WORK ORDER: Output exactly the lines below from the one containing "Open the ICAO Equipment Builder" to the last line, both included. Omit pictures.

........

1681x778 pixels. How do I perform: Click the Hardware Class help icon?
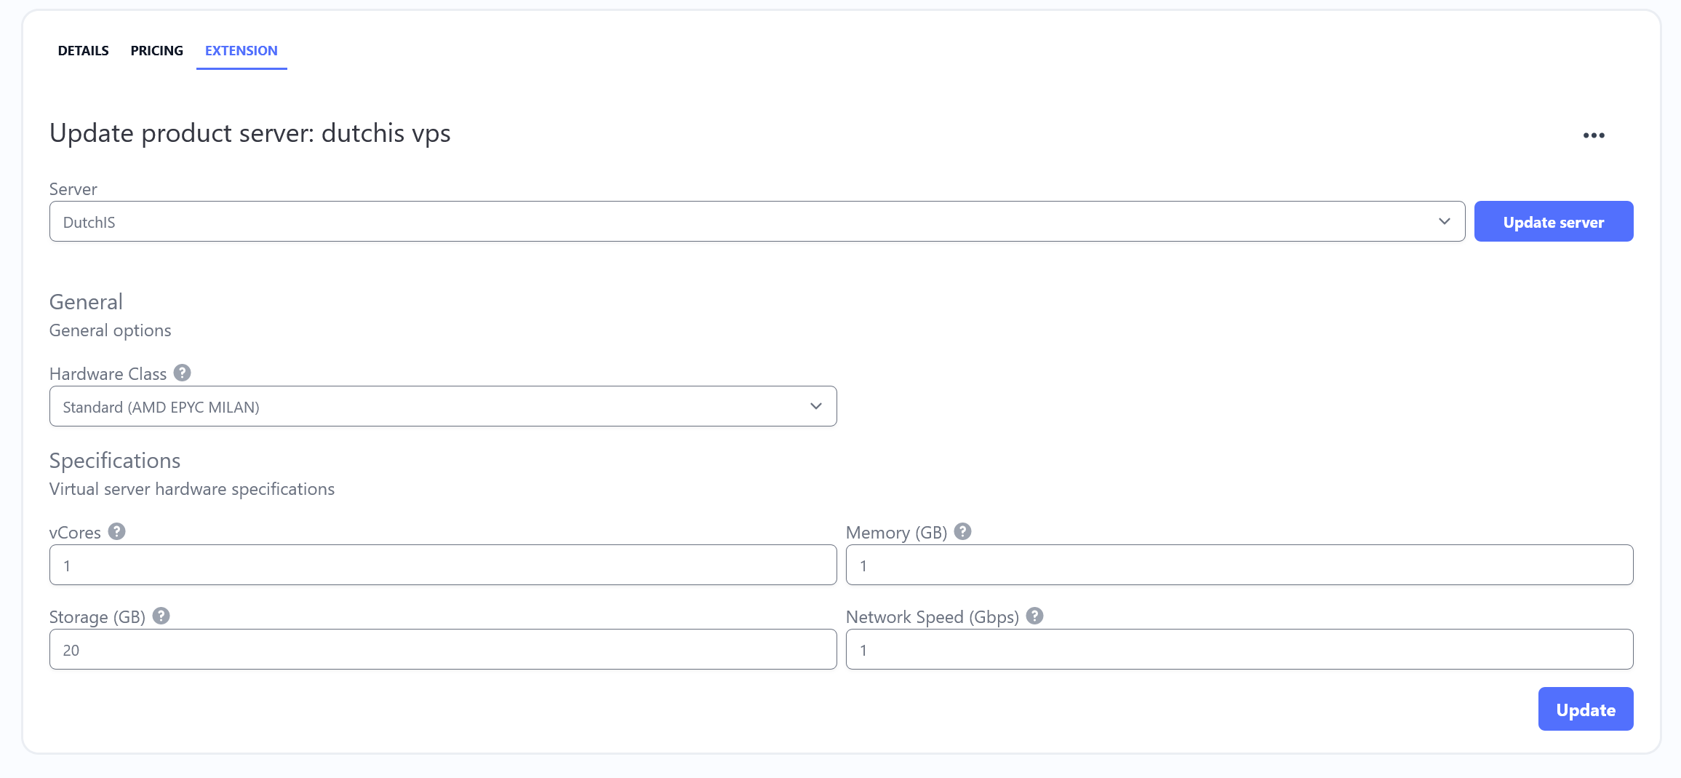click(182, 373)
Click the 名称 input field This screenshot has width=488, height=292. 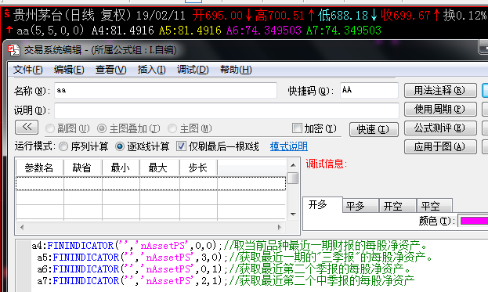coord(165,91)
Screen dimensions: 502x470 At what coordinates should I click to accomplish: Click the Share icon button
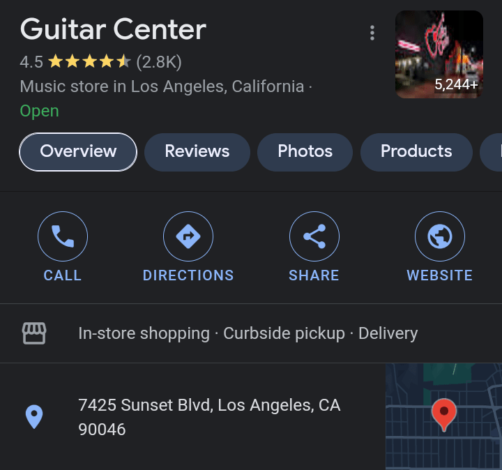click(x=314, y=237)
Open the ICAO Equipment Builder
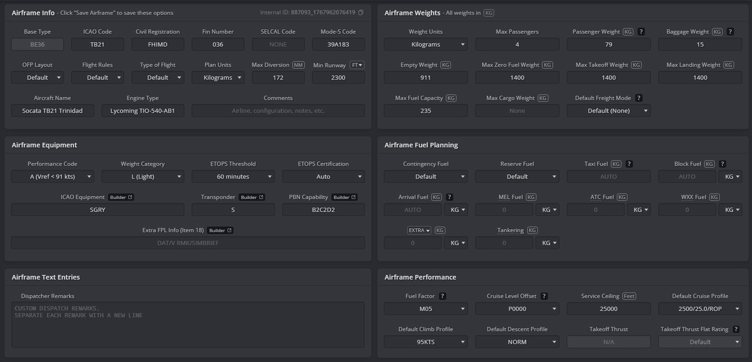 [121, 197]
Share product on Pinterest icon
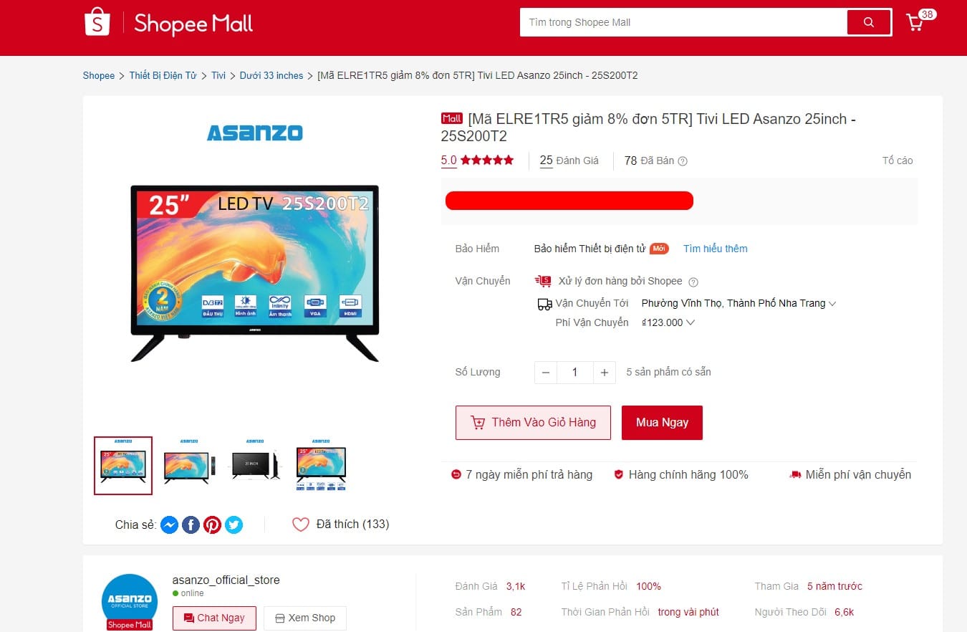Screen dimensions: 967x632 point(212,525)
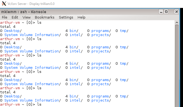Open the Bookmarks menu
Viewport: 183px width, 107px height.
pyautogui.click(x=45, y=17)
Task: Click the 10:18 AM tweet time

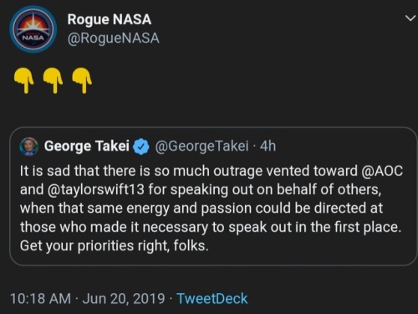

........

EXERCISE RESPONSE:
Open the ICAO Equipment Builder
 [121, 197]
Share product on Pinterest icon
Screen dimensions: 967x632 point(212,525)
Open the Bookmarks menu
Viewport: 183px width, 107px height.
pyautogui.click(x=45, y=17)
Task: Click the 10:18 AM tweet time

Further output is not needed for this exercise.